Choc dans les rayons : des œufs durs écalés à 2,70 € dans du plastique font capoter Carrefour
Deux œufs durs, déjà pelés, rangés dans une barquette en plastique recyclé, vendus 2,70 euros : cette idée, lancée par l’entrepreneur Redhouane Tebaïli sous la marque « Coqotte », a déclenché une tempête sur les réseaux sociaux. Présentée comme une solution saine pour les actifs pressés, la création a vite été perçue comme un symbole du suremballage — au point que Carrefour, initialement partenaire du lancement, a annulé in extremis sa commercialisation. Le buzz a été si violent que l’entrepreneur a reçu des messages haineux, tandis que la grande distribution invoquait un manque d’alignement avec ses engagements environnementaux.
Une innovation saluée… puis vivement critiquée
Sur LinkedIn, Redhouane Tebaïli vantait « un snack simple, naturel, non transformé » destiné à ceux qui « en ont marre de subir leur pause déj ». Ancien ingénieur en télécoms, il se dit inspiré par un produit similaire découvert dans un supermarché italien, et convaincu qu’il répondait à un besoin réel : celui des travailleurs trop pressés — ou trop fatigués — pour cuire deux œufs la veille.
Mais le public n’a pas été convaincu. Rapidement, les commentaires ont fusé, moqueurs ou indignés. « Dommage que la nature n’ait pas prévu un emballage biodégradable autour des œufs », raillait une utilisatrice, pointant l’absurdité de retirer une coquille 100 % naturelle et compostable pour la remplacer par du plastique rPET, même recyclé.
Carrefour stoppe le test face au tollé
Alors que le produit devait être testé dans un magasin Carrefour, le distributeur a fait machine arrière. Bertrand Swiderski, responsable RSE du groupe, a expliqué publiquement que ce « test » était annulé car il ne correspondait « pas aux engagements » de l’enseigne en matière de durabilité.
Pour autant, Carrefour n’a pas tourné le dos à l’entrepreneur : il lui a proposé une alternative pragmatique — vendre les œufs… non écalés, et dans un emballage en carton.
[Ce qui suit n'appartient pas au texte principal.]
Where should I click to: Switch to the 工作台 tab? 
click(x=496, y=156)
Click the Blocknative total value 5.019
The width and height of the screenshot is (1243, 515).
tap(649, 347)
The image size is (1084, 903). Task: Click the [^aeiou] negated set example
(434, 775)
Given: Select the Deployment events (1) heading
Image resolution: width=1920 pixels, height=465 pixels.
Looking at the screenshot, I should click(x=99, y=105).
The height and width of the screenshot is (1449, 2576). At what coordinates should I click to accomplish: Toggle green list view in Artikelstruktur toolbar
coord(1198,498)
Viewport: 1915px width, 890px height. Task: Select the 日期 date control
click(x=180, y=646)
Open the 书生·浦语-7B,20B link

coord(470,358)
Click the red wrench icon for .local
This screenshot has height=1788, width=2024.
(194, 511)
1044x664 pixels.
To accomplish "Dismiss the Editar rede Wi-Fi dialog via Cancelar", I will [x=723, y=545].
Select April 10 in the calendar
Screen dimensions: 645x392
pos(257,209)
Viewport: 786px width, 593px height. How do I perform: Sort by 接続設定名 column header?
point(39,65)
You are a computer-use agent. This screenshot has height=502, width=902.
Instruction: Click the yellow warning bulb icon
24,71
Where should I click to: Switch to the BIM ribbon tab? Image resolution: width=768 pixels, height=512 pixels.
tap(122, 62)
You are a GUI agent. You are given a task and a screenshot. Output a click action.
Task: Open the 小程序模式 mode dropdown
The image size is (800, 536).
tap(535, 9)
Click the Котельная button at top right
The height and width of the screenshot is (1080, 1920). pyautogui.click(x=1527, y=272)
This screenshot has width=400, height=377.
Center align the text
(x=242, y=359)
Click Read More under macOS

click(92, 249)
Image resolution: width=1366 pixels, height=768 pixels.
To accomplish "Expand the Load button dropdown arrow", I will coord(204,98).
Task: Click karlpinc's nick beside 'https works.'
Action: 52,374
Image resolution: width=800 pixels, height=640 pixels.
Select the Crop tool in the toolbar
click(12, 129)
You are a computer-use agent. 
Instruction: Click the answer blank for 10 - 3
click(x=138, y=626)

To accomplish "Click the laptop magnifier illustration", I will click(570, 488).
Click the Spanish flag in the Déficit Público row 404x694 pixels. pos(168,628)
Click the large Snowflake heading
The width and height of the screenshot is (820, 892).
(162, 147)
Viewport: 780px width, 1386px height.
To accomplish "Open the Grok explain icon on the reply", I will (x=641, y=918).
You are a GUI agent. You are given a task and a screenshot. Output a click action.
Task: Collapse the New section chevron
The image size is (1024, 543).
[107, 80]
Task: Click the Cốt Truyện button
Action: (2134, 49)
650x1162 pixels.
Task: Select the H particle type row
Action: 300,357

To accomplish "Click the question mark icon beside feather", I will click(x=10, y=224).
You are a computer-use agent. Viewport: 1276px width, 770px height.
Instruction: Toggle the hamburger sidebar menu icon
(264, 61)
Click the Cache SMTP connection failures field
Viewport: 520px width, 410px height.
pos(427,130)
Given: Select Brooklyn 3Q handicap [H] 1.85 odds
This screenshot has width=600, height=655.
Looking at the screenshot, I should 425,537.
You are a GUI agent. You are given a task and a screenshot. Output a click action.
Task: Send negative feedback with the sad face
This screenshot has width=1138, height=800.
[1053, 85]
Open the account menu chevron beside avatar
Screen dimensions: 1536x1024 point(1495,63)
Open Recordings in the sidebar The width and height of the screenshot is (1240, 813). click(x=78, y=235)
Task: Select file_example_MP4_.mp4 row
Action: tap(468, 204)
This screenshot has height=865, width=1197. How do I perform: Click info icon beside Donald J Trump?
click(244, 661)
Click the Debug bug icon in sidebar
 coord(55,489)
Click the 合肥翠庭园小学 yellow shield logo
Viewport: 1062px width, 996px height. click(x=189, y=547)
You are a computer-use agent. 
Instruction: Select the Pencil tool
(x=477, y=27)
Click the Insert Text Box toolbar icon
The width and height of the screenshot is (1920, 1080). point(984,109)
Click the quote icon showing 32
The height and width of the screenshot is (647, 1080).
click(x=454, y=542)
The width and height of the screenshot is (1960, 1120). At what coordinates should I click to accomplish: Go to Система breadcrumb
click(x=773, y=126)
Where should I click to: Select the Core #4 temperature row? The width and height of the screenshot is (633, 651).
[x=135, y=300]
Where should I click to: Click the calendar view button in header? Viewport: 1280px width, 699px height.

Une suggestion qui ramène le produit à l’essentiel : laisser la nature faire ce qu’elle fait déjà parfaitement.
Quatre magasins résistent à la polémique
Malgré l’annulation chez Carrefour, Redhouane Tebaïli assure que « Coqotte » est bien présent dans quatre magasins indépendants, dont il refuse de révéler les noms pour « éviter le harcèlement » de leurs équipes. Il insiste : « C’est aux consommateurs de décider si ce produit doit exister — pas aux internautes de LinkedIn. »
Prix élevé, qualité moyenne, origine floue
Au-delà de l’emballage, d’autres éléments interrogent. Le prix de vente conseillé — 2,70 € pour deux œufs — est près de dix fois supérieur à celui d’une préparation maison. Même en incluant main-d’œuvre et conditionnement, la marge paraît excessive pour un produit non transformé.
La qualité n’est pas au rendez-vous non plus : les œufs proviennent de poules élevées au sol, une mention intermédiaire qui exclut le plein air, souvent réclamé par les consommateurs soucieux du bien-être animal.
Quant à leur origine, l’emballage mentionne un conditionnement en Belgique, mais l’approvisionnement varie selon les disponibilités : France, Espagne, Portugal, Allemagne. Un choix étonnant dans un pays auto-suffisant à 95 % en œufs.
Un déchet de plus dans un océan de plastique
Redhouane Tebaïli se dit « conscient » de l’impact écologique et souligne que son emballage est en rPET — recyclé et recyclable. Mais dans la réalité, un snack consommé à l’extérieur est rarement trié correctement. Jeté dans la première poubelle venue, il finit souvent incinéré ou enfoui.
Et même si le plastique est recyclé, il reste un déchet à usage unique. La coquille d’œuf, elle, se dégrade en quelques semaines, sans infrastructure, sans énergie, sans pollution.
Une leçon de sobriété pour l’innovation alimentaire
Cette affaire révèle un paradoxe fréquent dans la foodtech : vouloir simplifier la vie des consommateurs tout en complexifiant inutilement la chaîne de valeur. Proposer un aliment « sain » dans un emballage contestable, c’est manquer l’essence même de la consommation responsable.
L’idée de base — offrir une alternative naturelle aux snacks ultra-transformés — n’était pas mauvaise. Mais l’exécution a oublié une vérité simple : parfois, la meilleure solution est celle que la nature a déjà inventée.